ISEEK Job Highlight: Interior Designer
Andrea Langworthy
The Journey
Interior designer Jeanette Croatt believes we all have a vocation in life. Hers is helping people.
“That is the number one thing you [need] in this business,” says Croatt. “If you don’t like to help people, you won’t be successful.”
Initially, Croatt wanted to cut hair. She attended a two-year barber college but learned she is allergic to many hair products. Next, she chose the field of home decorating because, “I knew I loved to be creative.”
Croatt says her mother was creative, also.
“I was raised on a farm and we had no money but she could always make something out of nothing,” she recalls. “She was extraordinary at making things. If she wanted a window, she would make a hole in the wall and put in a window.”
Croatt says she is like her mother in that way.
“I have a vision of how something should look,” she says. “When I meet with people I say, ‘I see it.’ They ask, ‘How do you know how it will look?’ and I tell them I see it every step of the way.”
The Work
“A lot of facets to my career,” Croatt says, “have been building blocks. You just add more and more.”
Croatt got her start at Sears where she worked in the custom decorating center. “I spent six months of hard training learning about window treatments. I knew [Sears] had the best course on how to do window treatments.” For the two years she was with Sears, she also got experience working with customers.

== STUDY QUESTIONS ==
[1] Rewrite the interior designer profile from "ISEEK Job Highlight: Interior" up to and including "in that way.", changing "barber college" to "beauty school".
[2] Continue the interior designer profile from where it stops.

== SUPPLIED ENTRIES ==
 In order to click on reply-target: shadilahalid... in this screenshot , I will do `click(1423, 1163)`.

---

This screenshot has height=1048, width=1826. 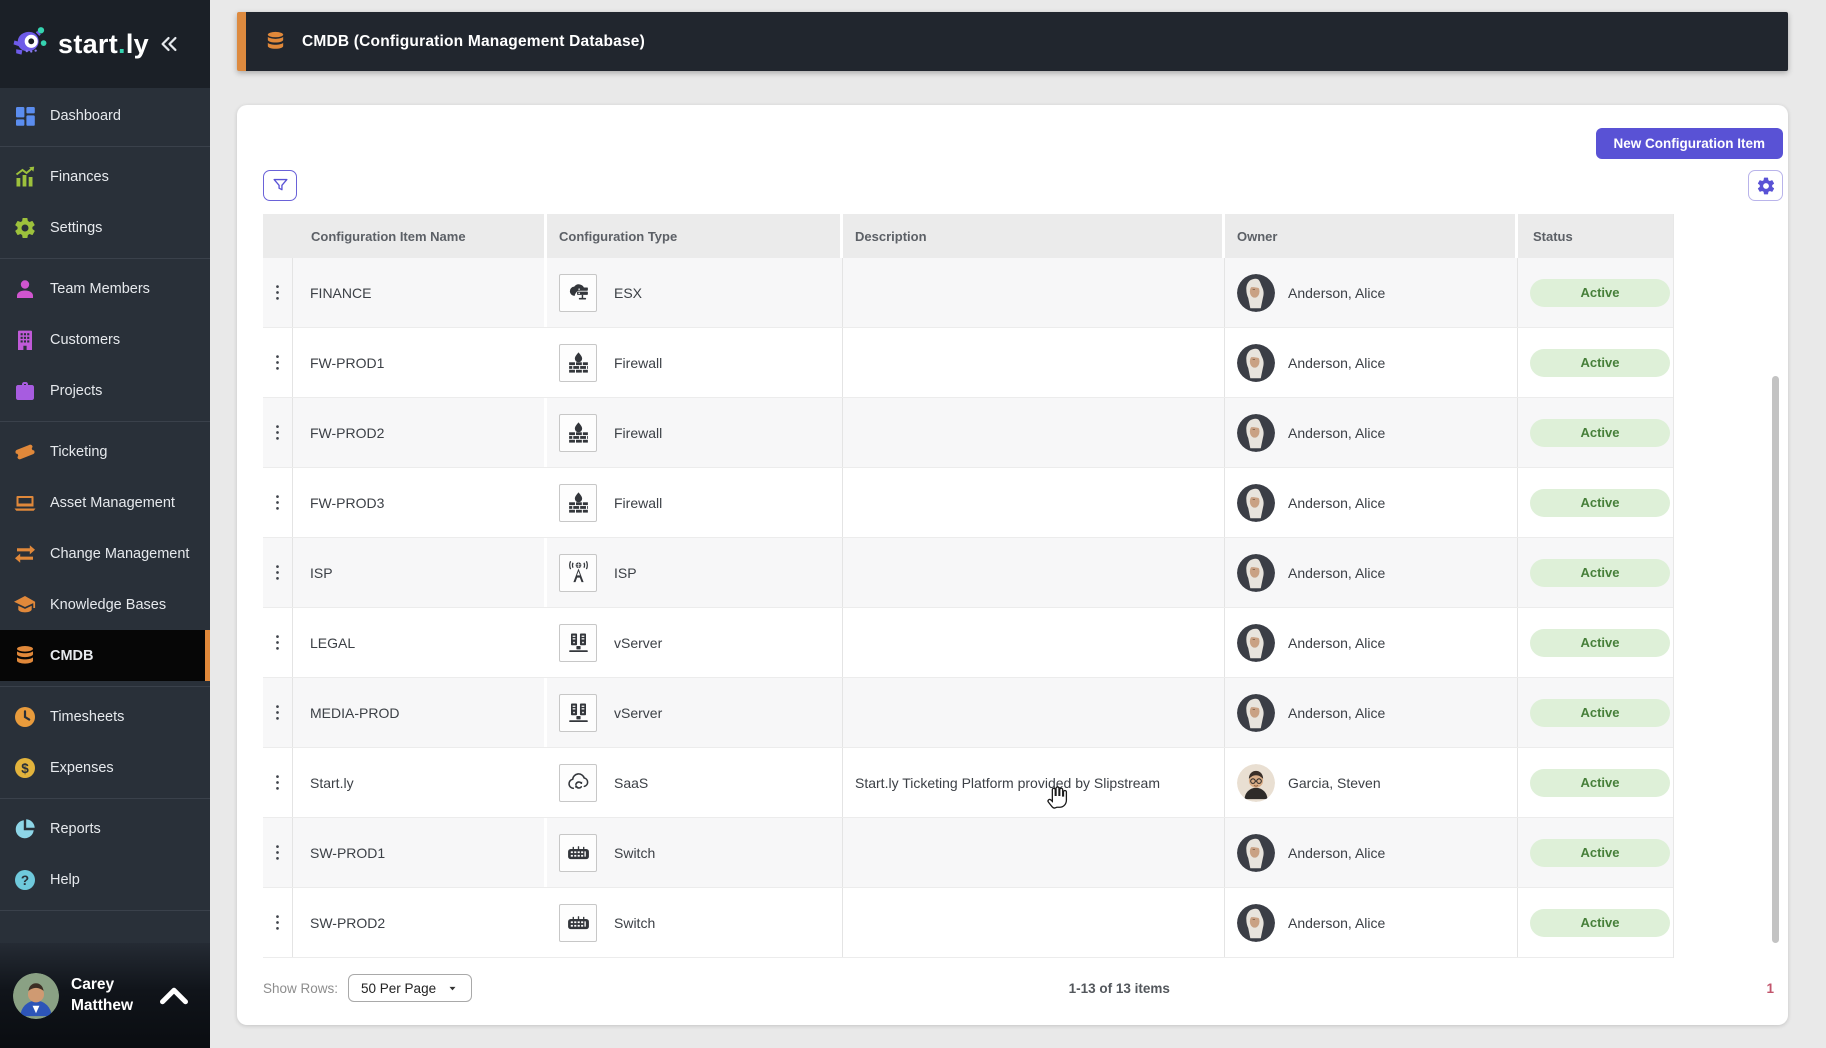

== RESPONSES IN ORDER ==
[1]
ISEEK Job Highlight: Interior Designer
Andrea Langworthy
The Journey
Interior designer Jeanette Croatt believes we all have a vocation in life. Hers is helping people.
“That is the number one thing you [need] in this business,” says Croatt. “If you don’t like to help people, you won’t be successful.”
Initially, Croatt wanted to cut hair. She attended a two-year beauty school but learned she is allergic to many hair products. Next, she chose the field of home decorating because, “I knew I loved to be creative.”
Croatt says her mother was creative, also.
“I was raised on a farm and we had no money but she could always make something out of nothing,” she recalls. “She was extraordinary at making things. If she wanted a window, she would make a hole in the wall and put in a window.”
Croatt says she is like her mother in that way.

[2]
“Then I worked for an independent designer,” says Croatt. “She had all the leads so I went here and there measuring windows.” It was during this time that Croatt got on-the-job training. She learned about flooring by watching and making mental notes. She also mastered the other side of window treatments, paying close attention to how they were installed, “because I wanted to know all about it.”
When she wanted to learn about furniture, Croatt took a job at the downtown St. Paul Dayton’s store where she continued her own design education, even learning how pieces were made.
She also learned the art of selling and how to read people, and especially, how to listen to customers.
“We talked about people’s personalities and how to cater to the buyer by giving the person a chance to talk to us,” Croatt remembers. “The person who taught us was so good.” Croatt stayed at Dayton’s for about a year but was happy to go when she got a new offer.
“I loved the education,” Croatt says, “but furniture was boring.”
Croatt next gained skills at a carpet store, where she enhanced her knowledge of flooring and then was able to integrate all of her experience when she received an offer from the owner of Abbey Decorating to set up a new store in Apple Valley, she jumped at it.
“They wanted to bring in more design, so I got certified as a wallpaper consultant and could sell wallpaper,” Croatt says. She says her focus changed while she was at Abbey.
“I started working with builders — from the shingles all the way down to the floors,” Croatt explains. “In one of the big boom years, I worked with 500 new homes: ordering, measuring, doing work orders and making sure it all got installed in the right room.”
After 16 years with Abbey, Croatt was hired by a builder who wanted a design gallery.
“I got to name it, design it, and work with all the vendors,” Croatt recalls. “I twisted their arms and learned to negotiate and ran the design gallery and managed a staff.”
Unfortunately, the building business slowed down – “People stopped walking through the door,” Croatt says - and her services weren’t needed. So she relied on the skills she’d learned at Abbey when she had worked with a builder on a $3 million project. “They needed help from construction to placing the last accessory in place.” That project gave her the experience she needed to do more start-to-finish work.
Croatt admits there is a downside to her business; especially, now that she is self-employed.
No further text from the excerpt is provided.